Over the break I dropped in for a day of musical mayhem at the annual Falls Music & Arts Festival at Byron Bay. There was loads of good music on offer, plenty of deep-fried food, some cool pop-up bars and, as the advertising blurbs promised, “loads of other awesomeness.” I quickly noticed however that the fun-filled affair was not necessarily so awesome for all involved. As I arrived at the gates I witnessed the all-too-familiar sight of a shirtless festival raver, bailed up by police, with two sniffer dogs crawling all over his pants.
Photo: Jason Jarrach
Source: Unsplash
These days, the use of police dogs at music festivals has become quite routine, but it seems there is still much confusion, and occasional outrage, about their deployment.
Both in New South Wales and Queensland a police officer can detain and search anyone they reasonably suspect to be in possession of drugs, and they regularly exercise that power at festivals. The question is, what constitutes the requisite “reasonable suspicion.” The answer is potentially lots of things but, in Queensland at least, they include the “indication” of a police drug detection dog.

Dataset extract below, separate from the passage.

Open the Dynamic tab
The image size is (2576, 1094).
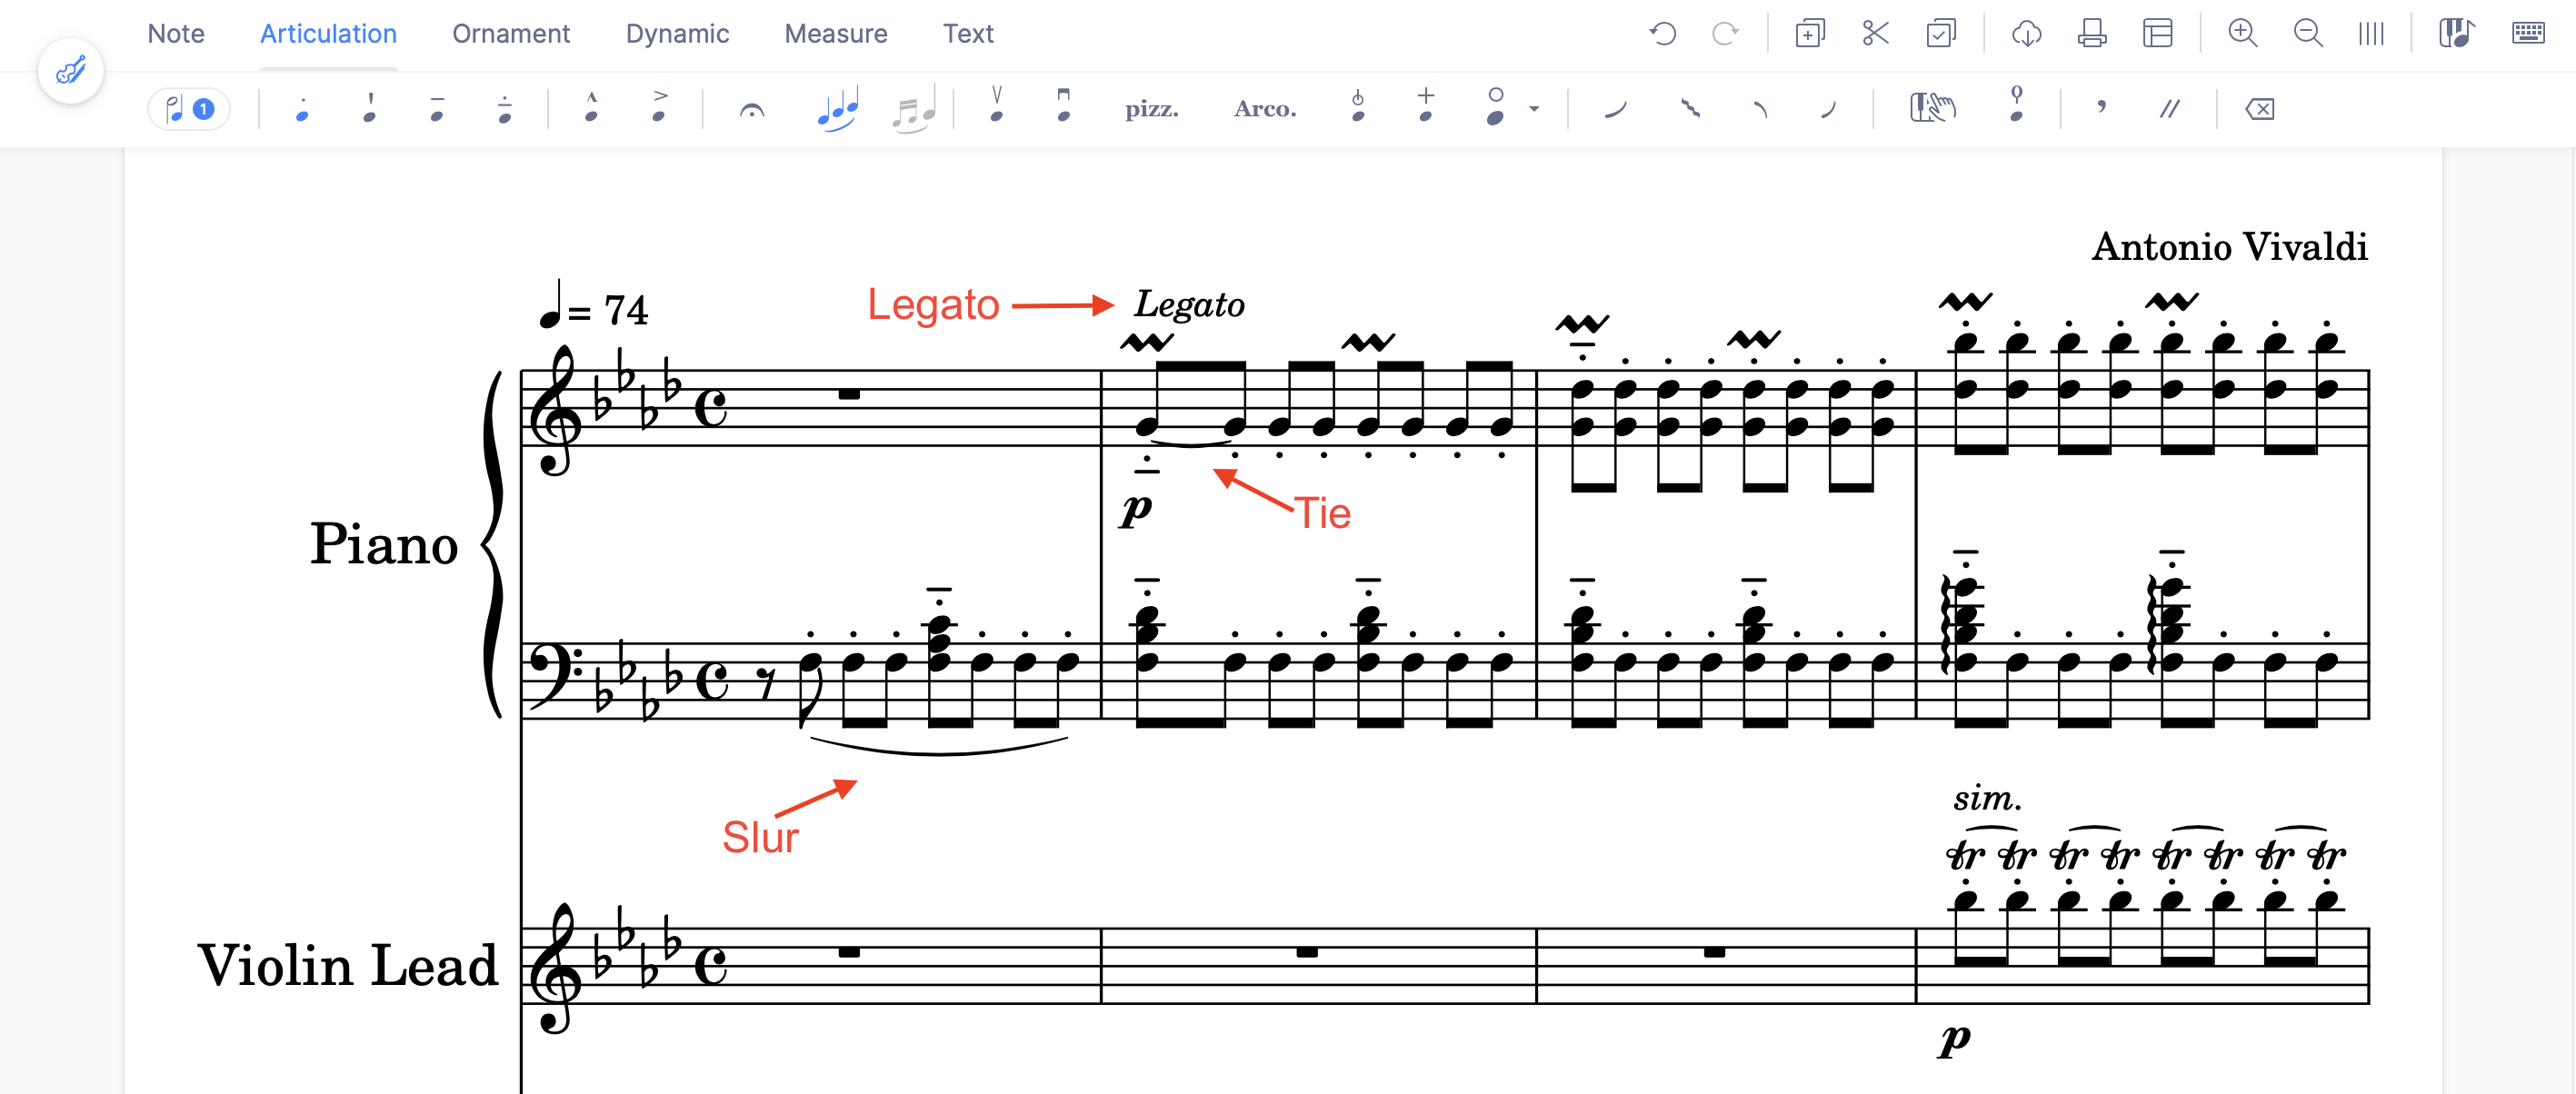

If a sniffer dog “indicates” to its handler someone has drugs on them, that’s enough, as a matter of law, for police to form a reasonable suspicion sufficient to empower them to detain and search the suspect.
During last year I got a frantic call from a young professional man detained at a Queensland rock concert by a couple of Dog Squad police wanting to search him for drugs. The culprit in question was a highly-respected young partner in a UK-based IT firm, who adamantly assured me he was a clean-living, teetotaling, cat-loving, marathon-running straighty-one-eighty – hardly what one might consider the usual suspect.
When he arrived at the front gate with friends, he was accosted by two policeman, and their obviously-agitated police hounds, and was now outraged by the prospect of ignominious public detention and search, based on no greater evidence than the fact the police dogs had greeted his arrival with uncommon interest.
“They can’t just pull me up and search me, surely,” he protested, going on to speculate whether the dogs’ agitation was due to the fact he had spent that morning cuddling his friend’s tabby cat, curled up on his knee. The answer, unfortunately, was both yes and no. Yes, the police had to have a reasonable suspicion before they could detain him or search him; but, under the Police Powers and Responsibilities Act, if the police dogs “indicated” he had drugs on him, that was enough for a reasonable suspicion, which meant they could go right ahead and search. Clearly the pooches’ excitement indicated they had detected something, but whether that something was a dangerous drug, or just tabby cat hair, was up for debate. Since neither of the dogs in question could tell us exactly what it was that had so sparked their interest, there was no ready answer.
Fortunately, good sense ultimately prevailed and, after more private, sensitive and discrete police enquiry was made, my outraged client was duly released, his dignity intact.